Screenshot grounding data:
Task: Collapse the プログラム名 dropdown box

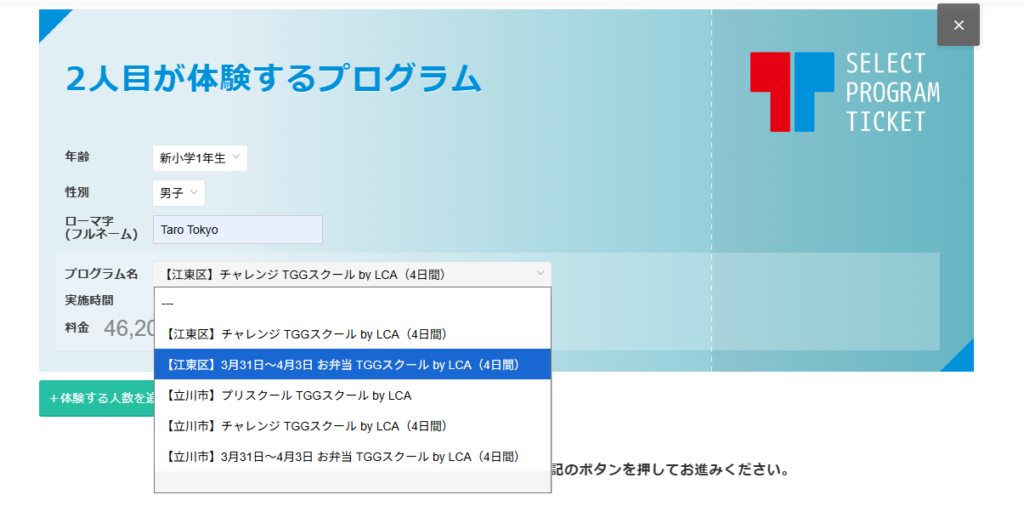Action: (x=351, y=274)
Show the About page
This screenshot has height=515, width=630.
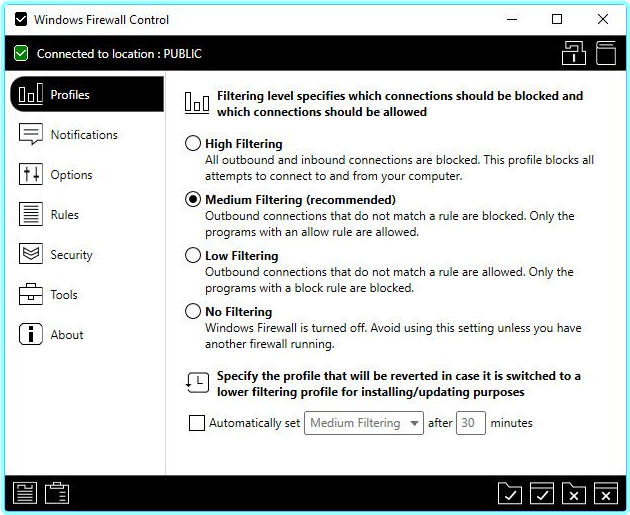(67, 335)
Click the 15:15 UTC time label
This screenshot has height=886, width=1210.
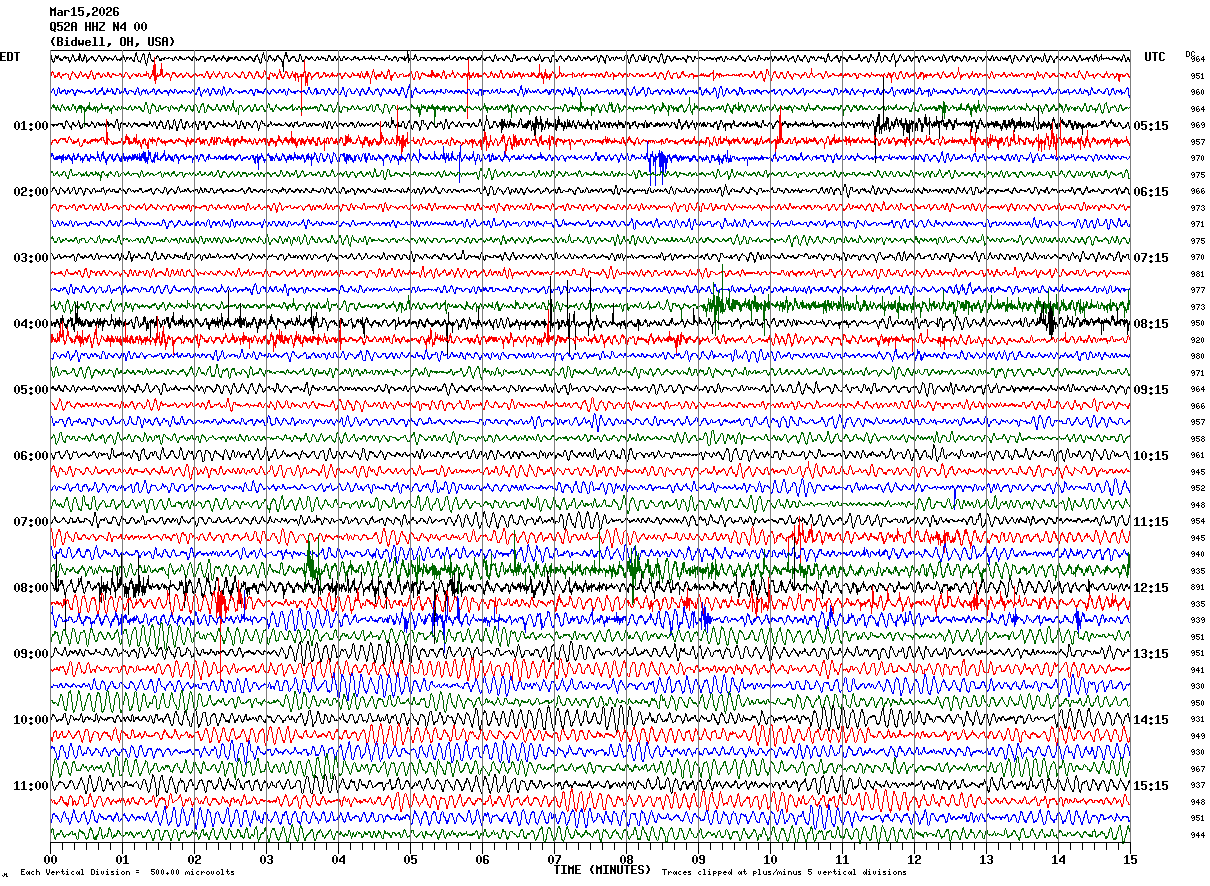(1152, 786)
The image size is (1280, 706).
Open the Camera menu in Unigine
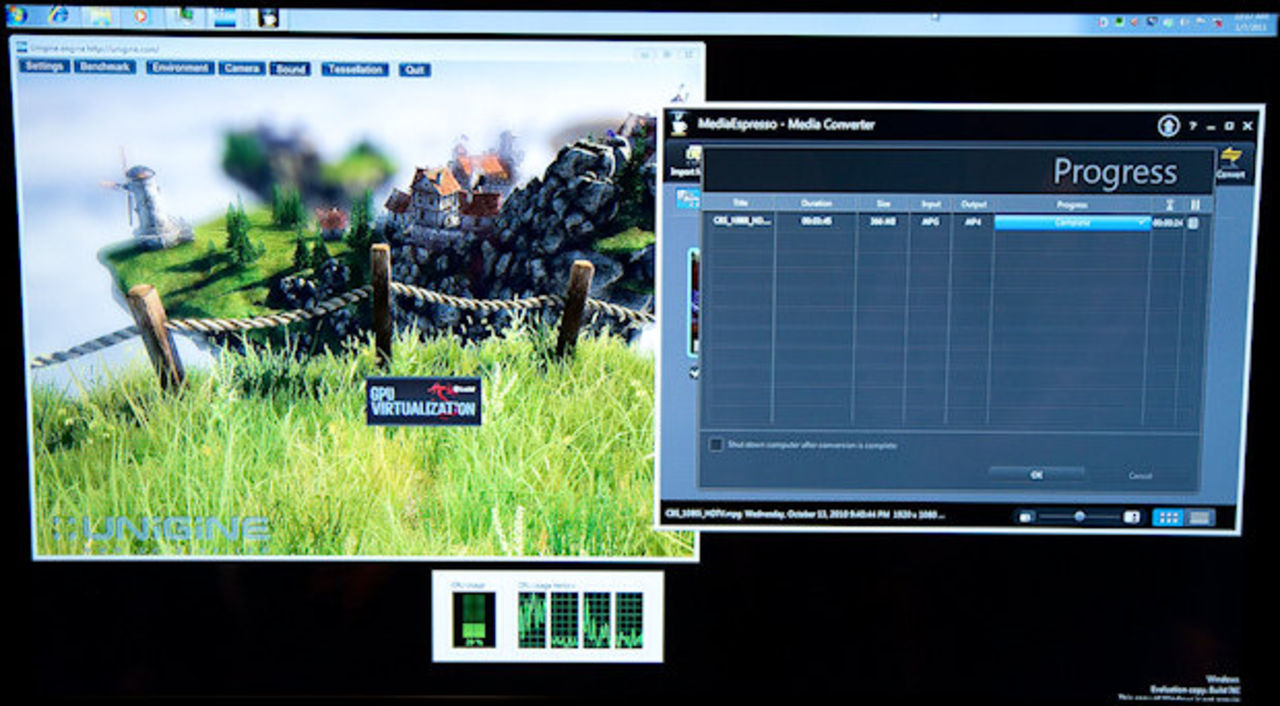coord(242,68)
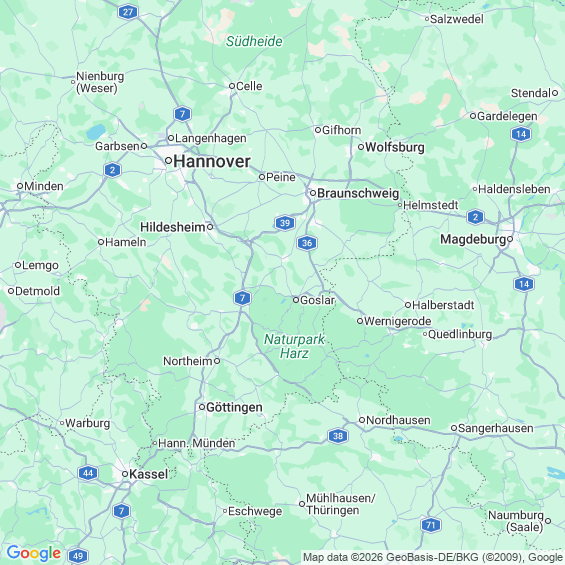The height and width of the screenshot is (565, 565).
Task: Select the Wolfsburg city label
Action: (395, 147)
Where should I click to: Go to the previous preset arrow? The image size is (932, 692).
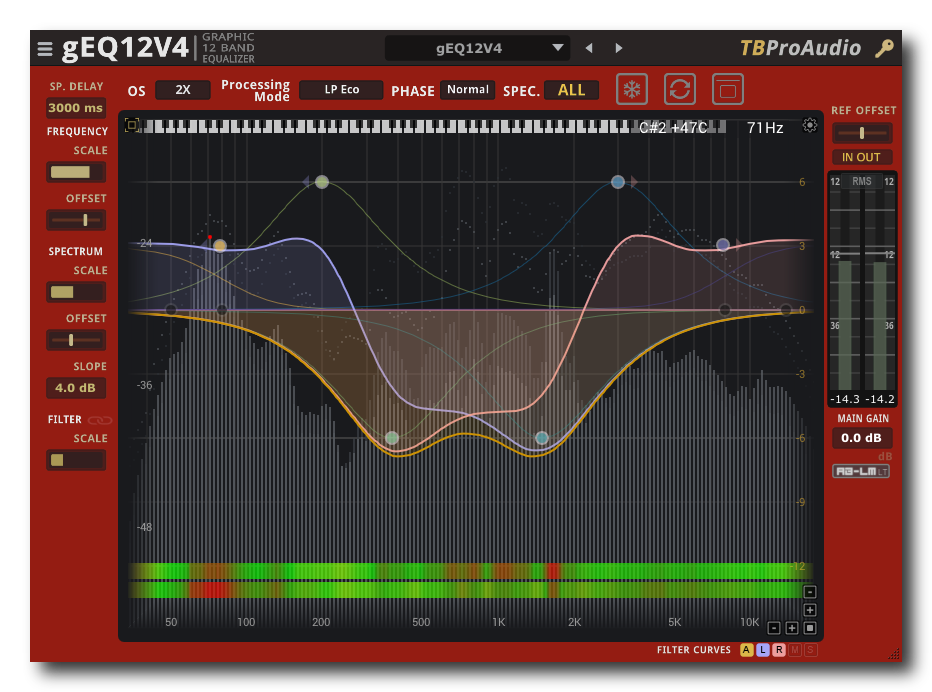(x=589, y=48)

> What you are asked to do: Nothing but the lines from the one holding "Click the 15:15 UTC time label" through the final line of the entries should be retyped, exactly as they stand and without pictures.

> Result for this exercise:
Click the 15:15 UTC time label
This screenshot has height=886, width=1210.
(1152, 786)
The image size is (1280, 706).
Open the Camera menu in Unigine
coord(242,68)
The height and width of the screenshot is (565, 565).
Task: Select the Wolfsburg city label
Action: (395, 147)
Where should I click to: Go to the previous preset arrow? The image size is (932, 692).
(x=589, y=48)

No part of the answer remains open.